Fairly One-Dimensional

Clustering subreddits by common word usage

2015-03-26

One of reddit's best features, along with its voting system, is the ability for users to create their own subreddits, forums dedicated to specific topics. There are subreddits for any and every topic one can think of, and redditors know that subreddits quickly take on dynamic personalities. Some subreddits are known for vigorous discussion, while others simply represent a constantly updated collection of entertaining content. Some serve as learning resources for those new to a field, while others are places for debates among experts. Some are incredibly supportive, while others quickly become havens for trolls.

But what defines a subreddit? There are some obvious answers: topic, content type (images, videos, self-posts, or all of the above), and user population. For example, by topic, one might expect subreddits related to video games to be more similar to one another than any of them are to /r/politics. By content type, it seems reasonable to assume that self-post only subreddits like /r/AskHistorians and /r/AskScience are more similar to one another than either is to /r/AdviceAnimals. But are there more subtle differences between subreddits that can be used to group them in meaningful ways as well? Do users of the different subreddits write in distinct, predictable fashion? How much information does it take to categorize a subreddit? As it turns out, not nearly as much as one might think.

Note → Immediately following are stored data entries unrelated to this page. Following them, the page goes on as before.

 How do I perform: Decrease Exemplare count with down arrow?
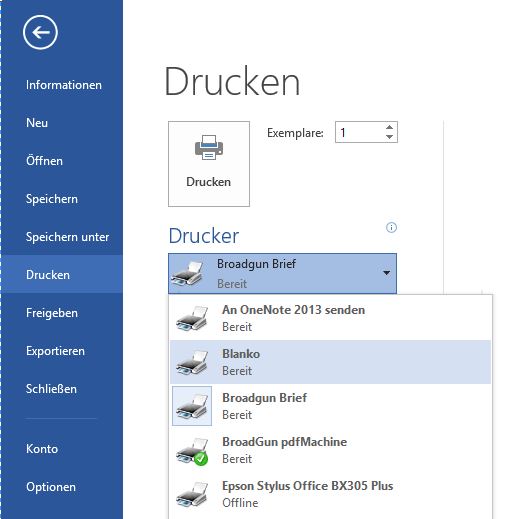(389, 137)
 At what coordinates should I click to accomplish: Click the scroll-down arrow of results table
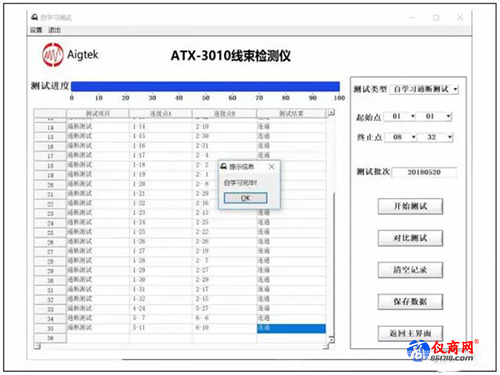tap(331, 339)
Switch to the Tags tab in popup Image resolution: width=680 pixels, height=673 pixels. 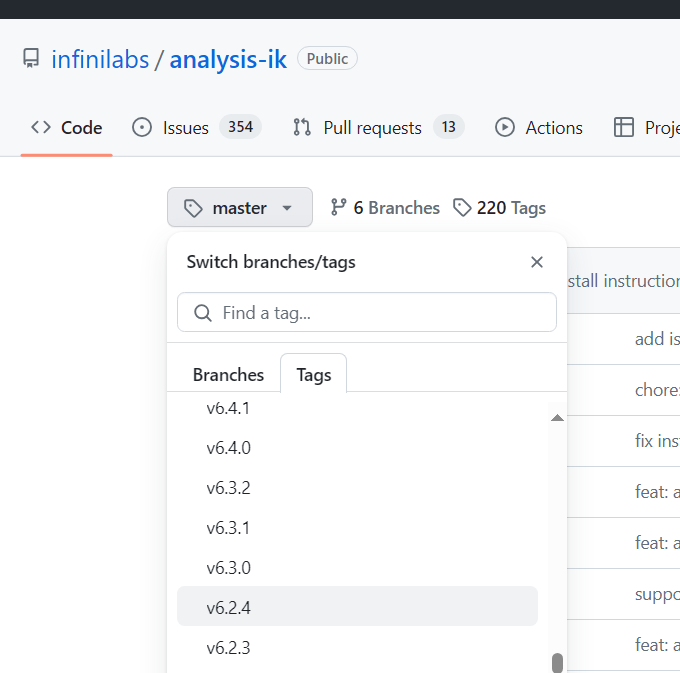click(x=313, y=375)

Creating subreddit-specific word frequency distributions

To answer the question of whether users in different subreddits write in distinguishable ways, I analyzed the frequency of words used in the comments of each subreddit. Choosing the right number of words to analyze is a bit of a balance. Choose too few words (the, a(n), etc.), and the subreddits will be entirely indistinguishable. Choose too many, and you'll quickly start getting subreddit specific words, such as names, which will trivialize the problem (e.g. "Clinton" is much more likely to appear in a politics related subreddits, while "Bioshock" is much more likely to appear in video game subreddits). For these analyses, I chose to use the 100 words most frequently used across the comments of the top 50 subreddits. This list includes common articles, a lot of pronouns, and a lot of basic verbs. However, there are no words which should be definitively linked to a given subreddit. For example, the 98^the, 99^th, and 100^th words are "going," "want," and "didn't," respectively. You can see a complete list of the words here. Thus, the distribution of these words should provide an intuition into how users write while remaining agnostic to the "jargon" of each subreddit.

With these words in hand, I analyzed the comments submitted to the 50 most popular subreddits between March 2 and March 8, 2015. If you're interested in how I acquired this dataset, check out this post. To create word frequency distributions for each subreddit, I simply counted the number of occurrences (case-insensitive) of each of the 100 words, and normalized by the total number of words in each subreddit. This normalization step is key, because if one simply uses the absolute counts, subreddits with longer comments (such as /r/AskReddit) will clearly separate from all the other subreddits).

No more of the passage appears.